FormicOS Runbook

Operational guide for deploying and running FormicOS.

Hardware Requirements

GPU (recommended)

Component	VRAM	Notes
Qwen3-30B-A3B Q4_K_M (LLM)	~21.1 GB	MoE, 3.3B active params/token
Qwen3-Embedding-0.6B Q8_0	~0.7 GB	1024-dim dense embeddings
Total	~21.8 GB	Fits RTX 3090/4090/5090 with headroom

Minimum GPU: 24 GB VRAM (RTX 3090, RTX 4090, A5000)
Recommended GPU: 32 GB VRAM (RTX 5090) for comfortable headroom
CPU: 8+ cores recommended (llama.cpp uses --threads 8 --threads-batch 16)
RAM: 32 GB minimum, 64 GB recommended
Disk: ~20 GB for model files + Docker images

Cloud-only (no GPU)

Set ANTHROPIC_API_KEY and/or GEMINI_API_KEY in .env. The tier system routes all castes to cloud providers.
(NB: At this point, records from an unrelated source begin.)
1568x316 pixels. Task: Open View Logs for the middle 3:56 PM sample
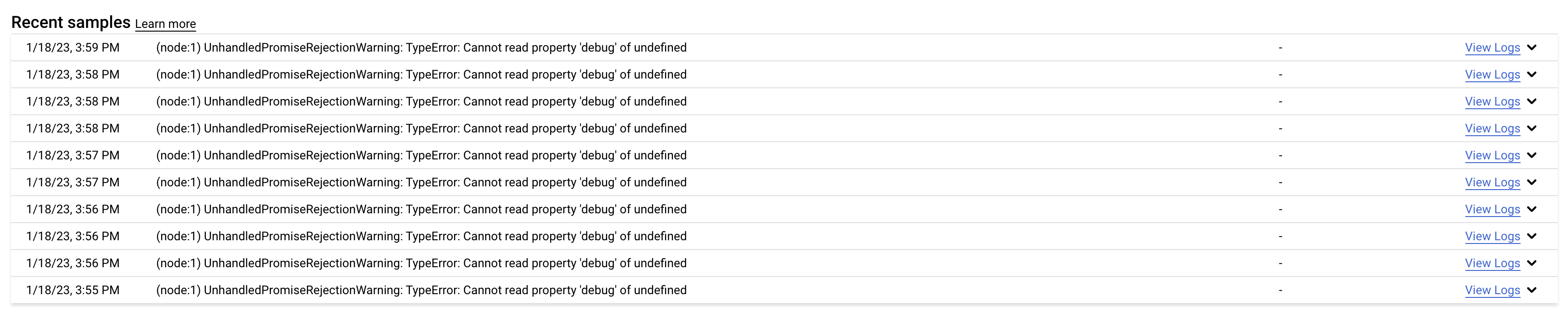click(1492, 236)
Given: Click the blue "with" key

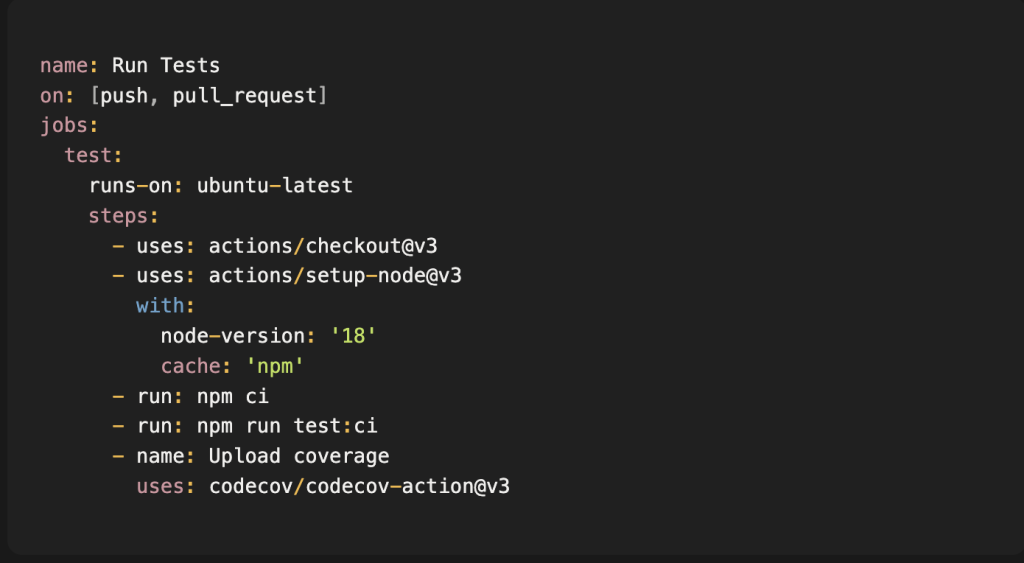Looking at the screenshot, I should (160, 306).

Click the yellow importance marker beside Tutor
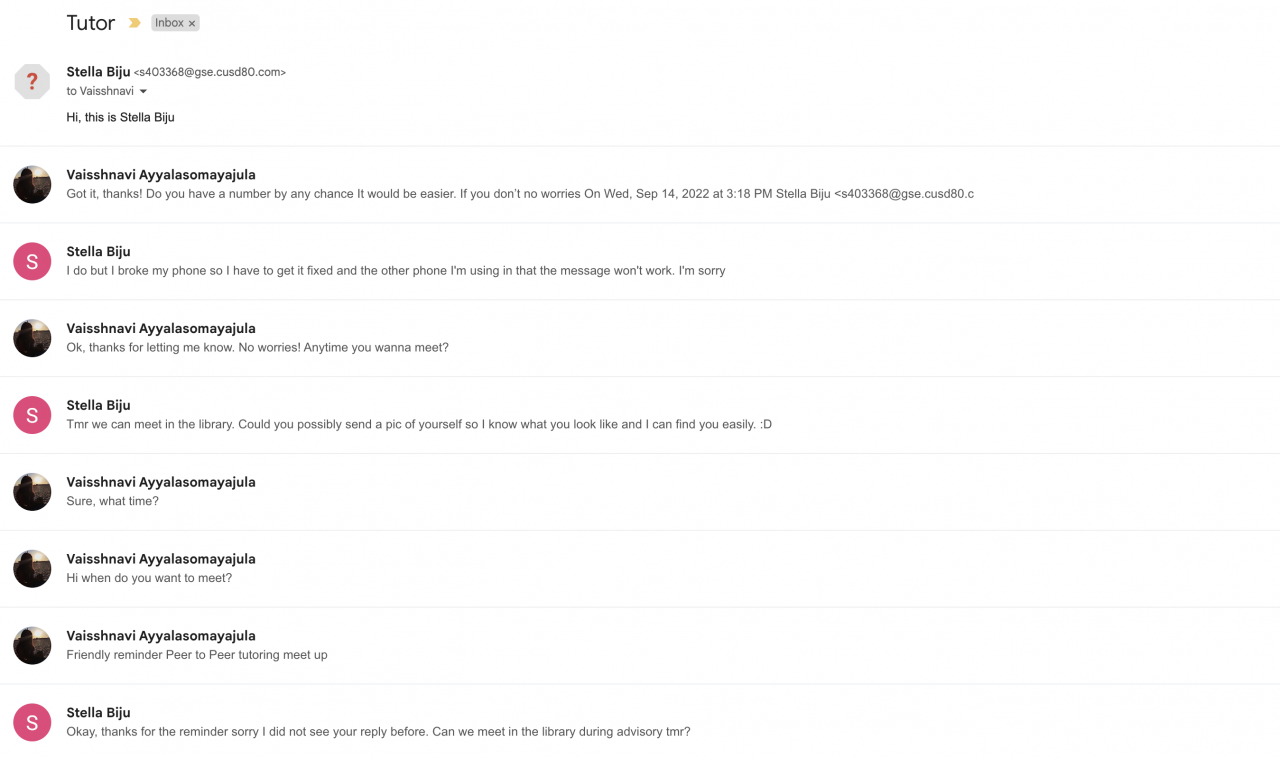[x=134, y=23]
No local GPU needed. Requires internet access.

Model Downloads

Download models before first docker compose up:

mkdir -p .models && cd .models

# LLM (required for local inference)
huggingface-cli download Qwen/Qwen3-30B-A3B-Instruct-2507-GGUF \
  Qwen3-30B-A3B-Instruct-2507-Q4_K_M.gguf --local-dir .

# Embedding sidecar (required for vector search)
huggingface-cli download Qwen/Qwen3-Embedding-0.6B-GGUF \
  Qwen3-Embedding-0.6B-Q8_0.gguf --local-dir .
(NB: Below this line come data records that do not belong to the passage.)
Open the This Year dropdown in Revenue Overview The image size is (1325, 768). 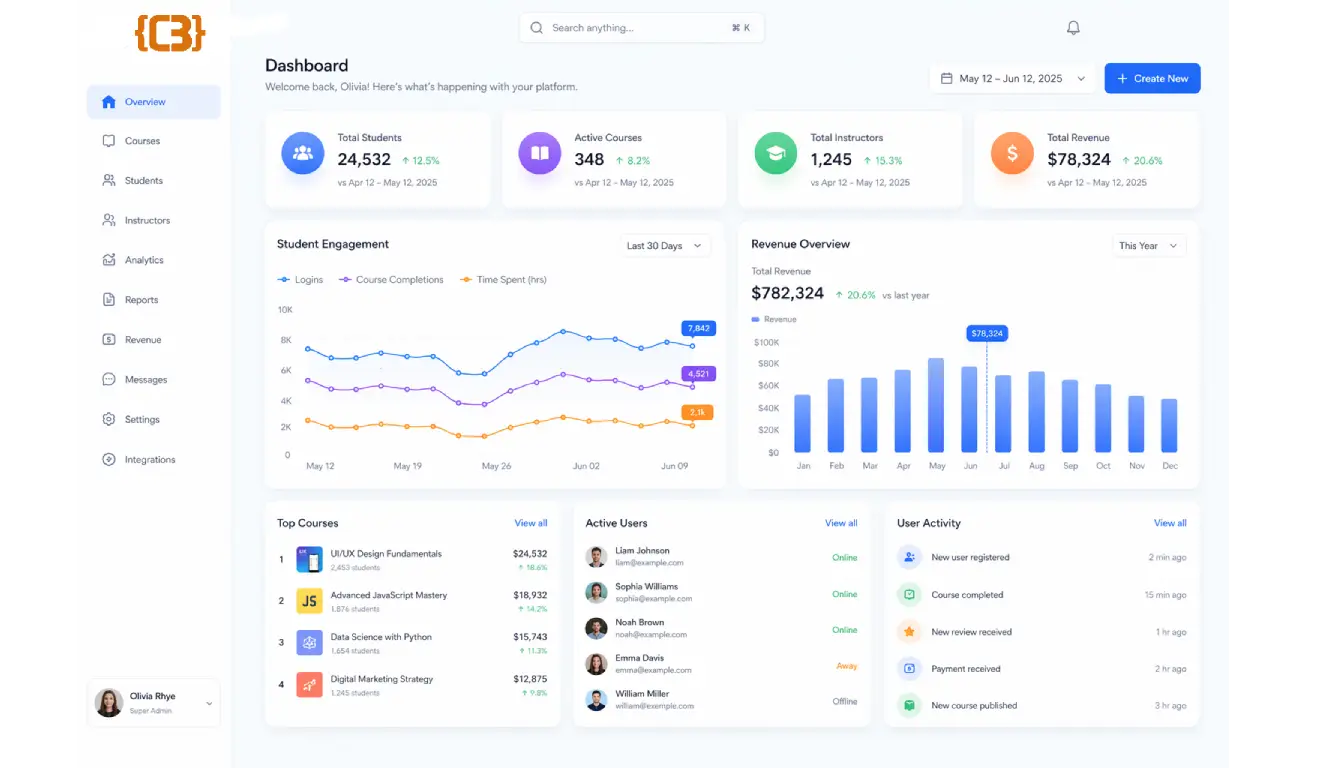click(x=1148, y=245)
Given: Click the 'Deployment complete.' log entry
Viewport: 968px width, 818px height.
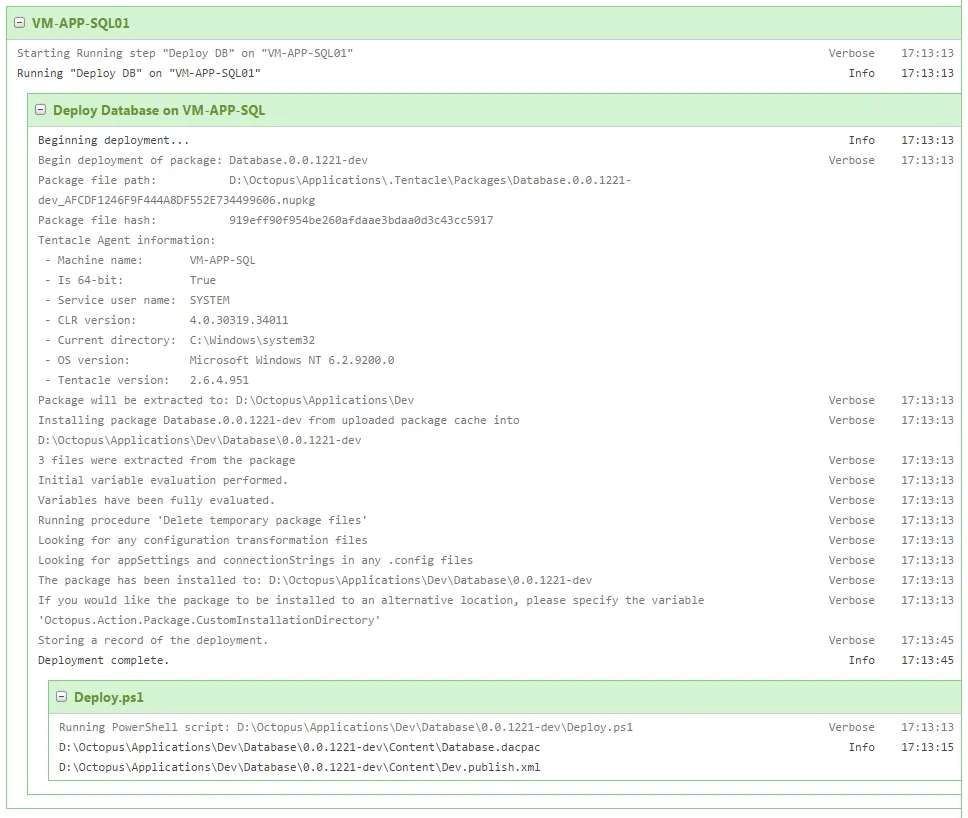Looking at the screenshot, I should click(x=103, y=660).
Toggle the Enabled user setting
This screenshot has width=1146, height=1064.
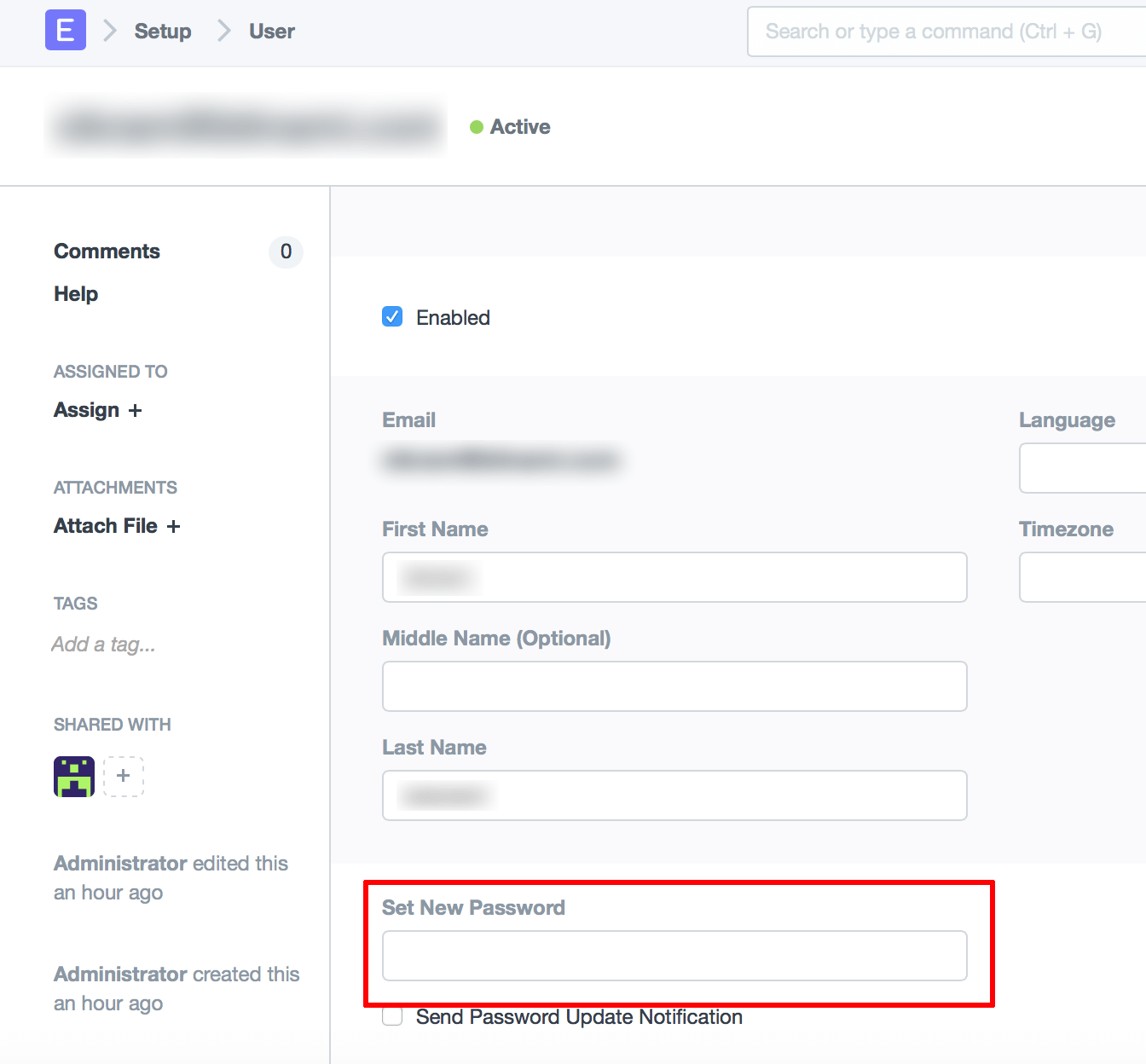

Install huggingface-cli if needed: pip install huggingface_hub[cli]

Docker Setup

1. Configure environment

cp .env.example .env
# Edit .env to add API keys (optional) or override defaults

Multi-GPU pinning

On multi-GPU systems, pin inference to a specific GPU by setting CUDA_DEVICE in .env:

CUDA_DEVICE=0   # GPU index for LLM + embedding (default: 0)

This sets CUDA_VISIBLE_DEVICES inside the llm and formicos-embed containers. The compose file also sets device_ids in the deploy block, but Docker Desktop on WSL2 ignores device_ids and passes through all GPUs. CUDA_VISIBLE_DEVICES is the effective control on WSL2.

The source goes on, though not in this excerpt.